What you are asked to do:
Starting at the beginning of the entries and ending at the line containing "Looking at the screenshot, I should click(x=361, y=691).", reproduce those lines with "plus button" swapped for "add button" and everything else unchanged. Omit the pictures.

Provided records:

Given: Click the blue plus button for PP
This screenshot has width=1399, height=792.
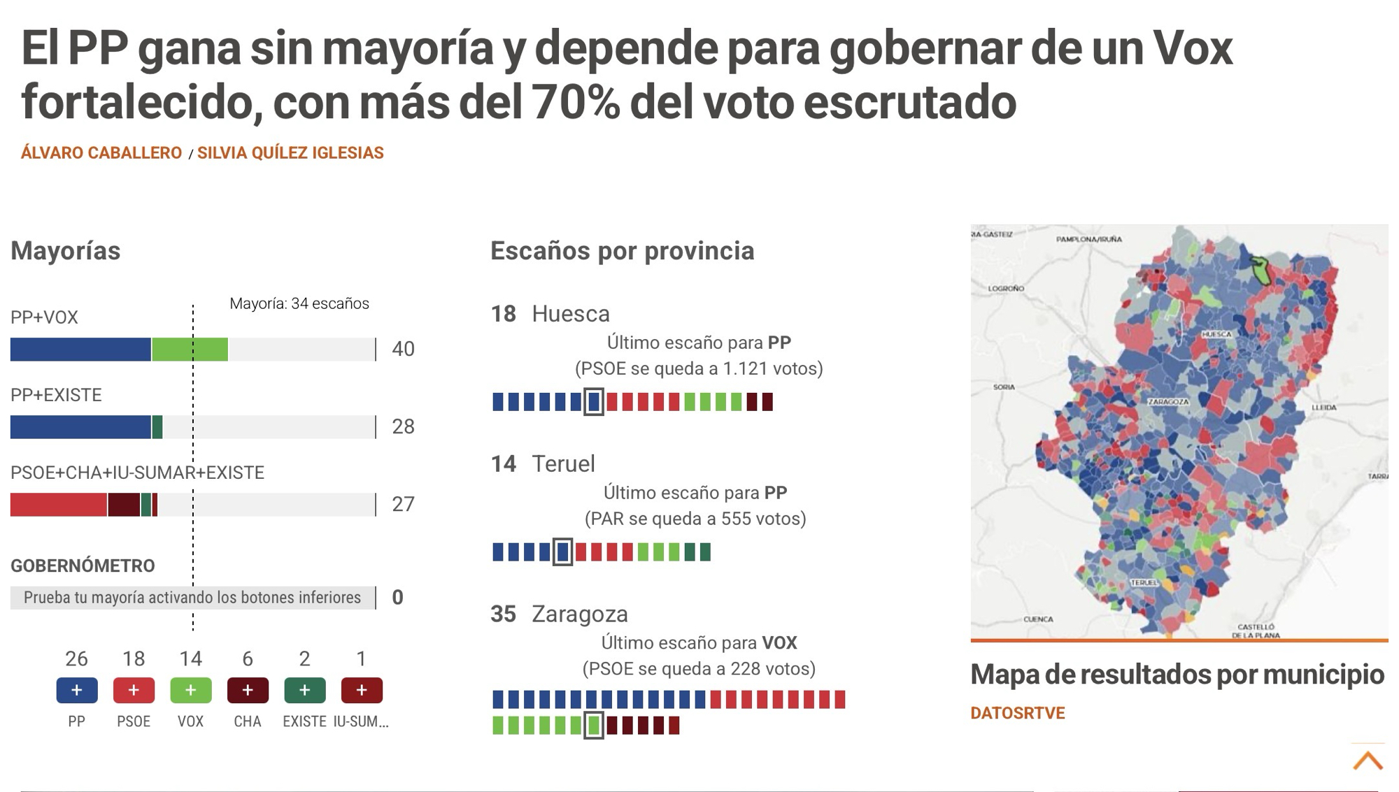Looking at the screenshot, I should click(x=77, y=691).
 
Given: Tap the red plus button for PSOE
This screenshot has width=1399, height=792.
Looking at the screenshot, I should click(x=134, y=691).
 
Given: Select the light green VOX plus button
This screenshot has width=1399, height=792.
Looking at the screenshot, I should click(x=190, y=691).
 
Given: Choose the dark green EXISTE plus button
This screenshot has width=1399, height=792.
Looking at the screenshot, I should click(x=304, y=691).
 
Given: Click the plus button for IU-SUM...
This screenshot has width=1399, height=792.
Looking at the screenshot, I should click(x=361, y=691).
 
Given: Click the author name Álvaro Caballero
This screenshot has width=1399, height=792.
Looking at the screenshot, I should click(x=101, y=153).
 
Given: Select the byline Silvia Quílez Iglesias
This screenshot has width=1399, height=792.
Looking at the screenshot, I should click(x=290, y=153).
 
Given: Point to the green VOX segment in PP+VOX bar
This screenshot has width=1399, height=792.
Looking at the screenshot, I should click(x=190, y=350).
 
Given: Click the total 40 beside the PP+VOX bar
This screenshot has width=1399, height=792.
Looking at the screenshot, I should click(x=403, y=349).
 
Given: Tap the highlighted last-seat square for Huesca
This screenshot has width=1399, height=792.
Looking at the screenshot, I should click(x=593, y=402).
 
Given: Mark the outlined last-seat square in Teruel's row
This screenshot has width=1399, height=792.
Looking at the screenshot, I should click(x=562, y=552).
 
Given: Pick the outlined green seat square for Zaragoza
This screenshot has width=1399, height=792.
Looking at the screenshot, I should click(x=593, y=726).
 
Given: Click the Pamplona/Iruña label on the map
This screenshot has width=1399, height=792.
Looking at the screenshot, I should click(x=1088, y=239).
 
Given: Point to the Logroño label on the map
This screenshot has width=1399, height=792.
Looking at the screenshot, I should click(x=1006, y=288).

Exercise answer:
Given: Click the blue add button for PP
This screenshot has width=1399, height=792.
Looking at the screenshot, I should click(x=77, y=691).
 
Given: Tap the red add button for PSOE
This screenshot has width=1399, height=792.
Looking at the screenshot, I should click(x=134, y=691).
 
Given: Select the light green VOX add button
This screenshot has width=1399, height=792.
Looking at the screenshot, I should click(x=190, y=691).
 
Given: Choose the dark green EXISTE add button
This screenshot has width=1399, height=792.
Looking at the screenshot, I should click(x=304, y=691).
 
Given: Click the add button for IU-SUM...
This screenshot has width=1399, height=792.
Looking at the screenshot, I should click(x=361, y=691).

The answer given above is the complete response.